> _DOCUMENT_

■ ■ ■

Remove persistence activation scripts and migrate to systemd units

The current activation script has accrued too much technical debt. There are a couple long-standing issues with it as well, such as permissions being set to parents too far out of their context (/var/cache/greeter persist makes /var/cache have owner and group greeter). There's also the desire to extend it in #8, which I have yet to really begin due to the technical debt.

My current implementation plan calls for having multiple independent systemd units that will work linearly to re-implement the logic of the current activation script. One big change I plan to make here though is to completely erase permissions management. Users of a non-ephemeral root probably don't obsessively set permissions across multitudes of files at each boot, rather they leave that duty to the program that creates them. We will leverage a similar idea whilst considering the unique challenge of reproducibility. The basic idea of how the systemd units will operate is:

Check if the file exists in the persist (usually /nix/persist)
If it doesn't exist: wait for the file to exist on the tmpfs, then move it to the persist.
If it does exist: bind mount it from the persist to the tmpfs.

I do not know systemd that well, but from my very quick research, step 2 can be implemented using a path unit, whilst step 3 can be implemented using a service unit. I'm not sure where step 1 will fit in, it might be its own check that then delegates to the other units, or it might be part of them. I suspect that once I start to actually flesh out an implementation and learn more about systemd I'll have a good idea of where I want to put these things.

There are a few problems to immediately consider and must be handled in a way that doesn't cause future headaches like the current implementation.

When will the file watcher perform the move? It has to do so once the process isn't using the entry, and once its done the move the watcher must no longer "watch".
How many units are necessary? Can a path unit + service unit do everything we need, or are there other required units?
What level of independence is each unit expected to have? This depends on the capabilities of each unit and what it's able to do.

I am marking this issue as high priority because it must be resolved before any changes are done to the persist module. It doesn't actually mean that it must be done quickly, only that it must be done first.

■ ■ ■

> _DATA SHOWN_
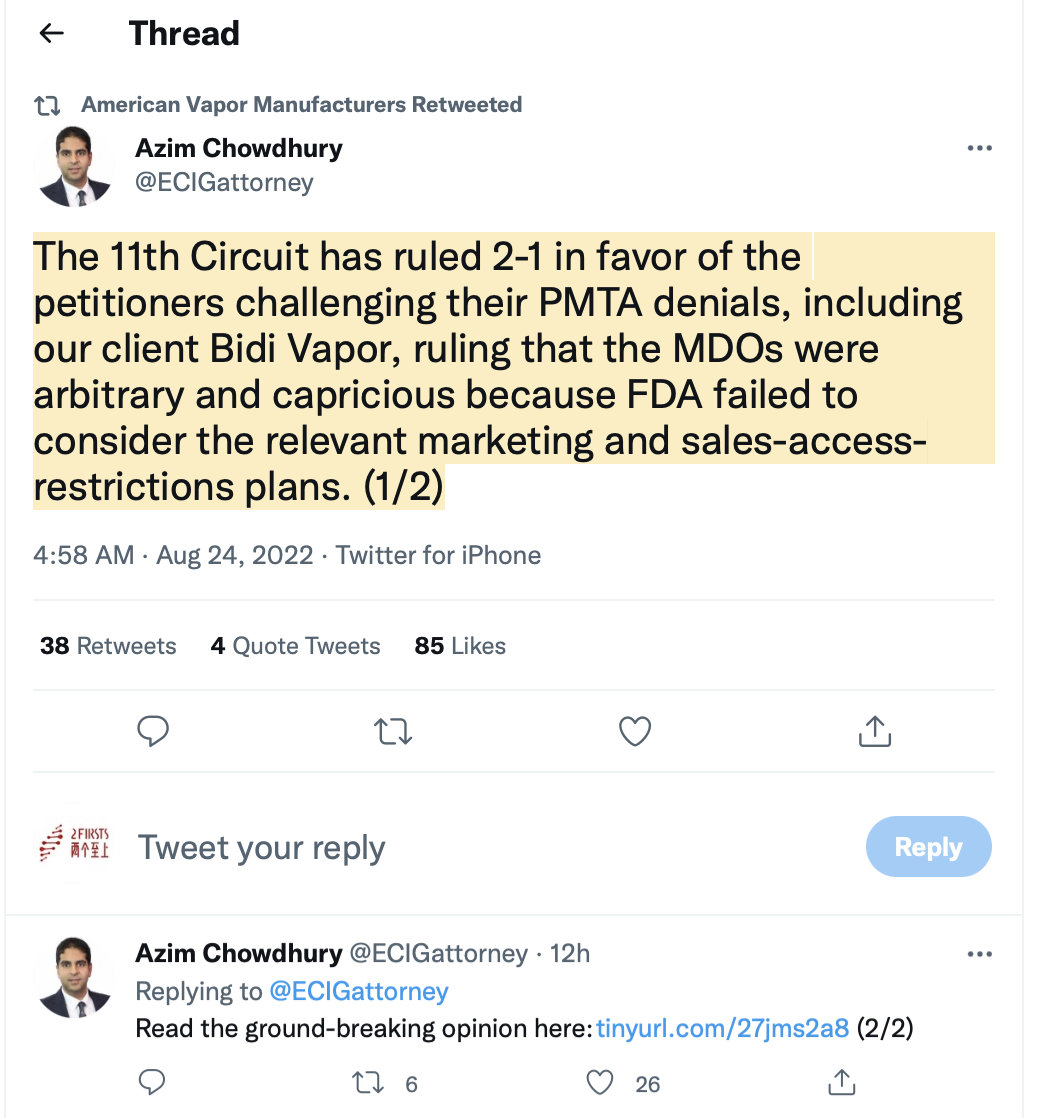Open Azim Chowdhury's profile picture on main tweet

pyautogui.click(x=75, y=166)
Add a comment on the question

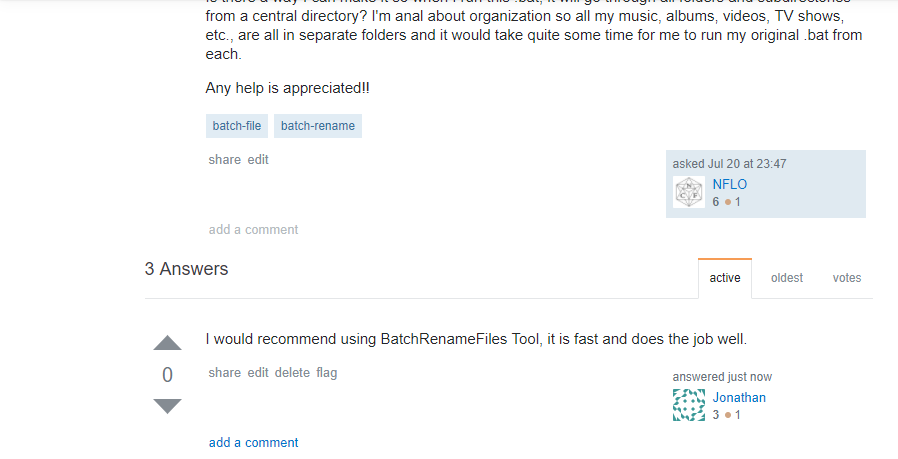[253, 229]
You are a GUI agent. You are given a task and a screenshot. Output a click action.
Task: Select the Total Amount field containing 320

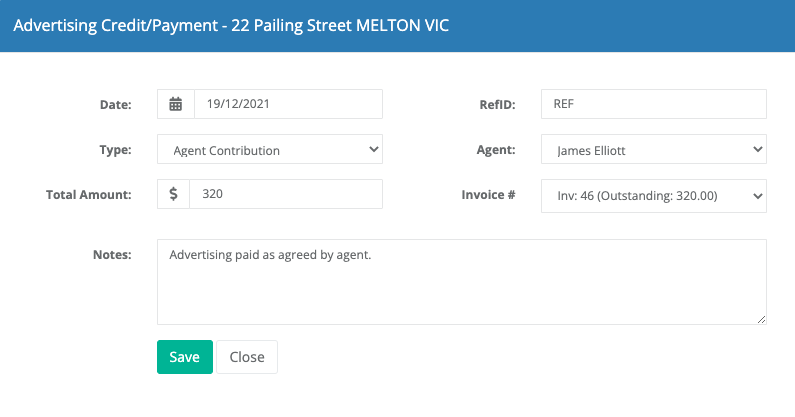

■ ■ ■

> _TASKS TO PERFORM_
1 > Can you retype the passage in the systemd migration issue starting with "I do not know" and going on through "put these things."?
2 > How would you carry on the issue about moving persistence to systemd units from the point where it ends?

> _THE RESULTS_
1 >
I do not know systemd that well, but from my very quick research, step 2 can be implemented using a path unit, whilst step 3 can be implemented using a service unit. I'm not sure where step 1 will fit in, it might be its own check that then delegates to the other units, or it might be part of them. I suspect that once I start to actually flesh out an implementation and learn more about systemd I'll have a good idea of where I want to put these things.

2 >
[!NOTE] I had a very long novel written here about the history of my module and why I want to move it, but I realized it had gotten too long to post here. Instead, I might just make it a blog entry over at https://web.frontear.dev in the next couple of weeks, once I get the time!

Currently I've made two template units, one as a path unit and the other as a service unit.

The path unit does as you expect, it simply watches some path for PathChanged. I chose this because this will only trigger when the path has been modified and has been closed by the process, meaning that any attempts to touch it now are safe.

The service unit automatically fires from the path unit when PathChanged triggers. Here, it copies the file and deletes after a successful copy. It then creates faux file/directories for the location and executes systemd-mount to bind mount them. It has a guard check with ConditionPathExists to ensure that it doesnt re-run from PathChanged if it already has persisted.

Here are the relevant units, written as NixOS modules (note that these do not handle any complex problems):

{
  pkgs,
  ...
}:
{
  config = {
    systemd.paths."persist@" = {
      unitConfig = {
        Description = "wait until creation of %f";
        ConditionPathExists = "!/nix/persist/%f";
      };

      pathConfig = {
        PathChanged = "%f";
      };
    };

    systemd.services."persist@" = {
      unitConfig = {
        Description = "copy %f to persistent device";
        ConditionPathExists = "!/nix/persist/%f";
      };

      serviceConfig = {
        ExecStart = "${pkgs.writeShellScript "persist.sh" ''
          rootPath="$1"
          persistPath="/nix/persist/$1"

          cp "$rootPath" "$persistPath" && rm -r "$rootPath"
          [ -f "$persistPath" ] && touch "$rootPath"
          [ -d "$persistPath" ] && mkdir "$persistPath"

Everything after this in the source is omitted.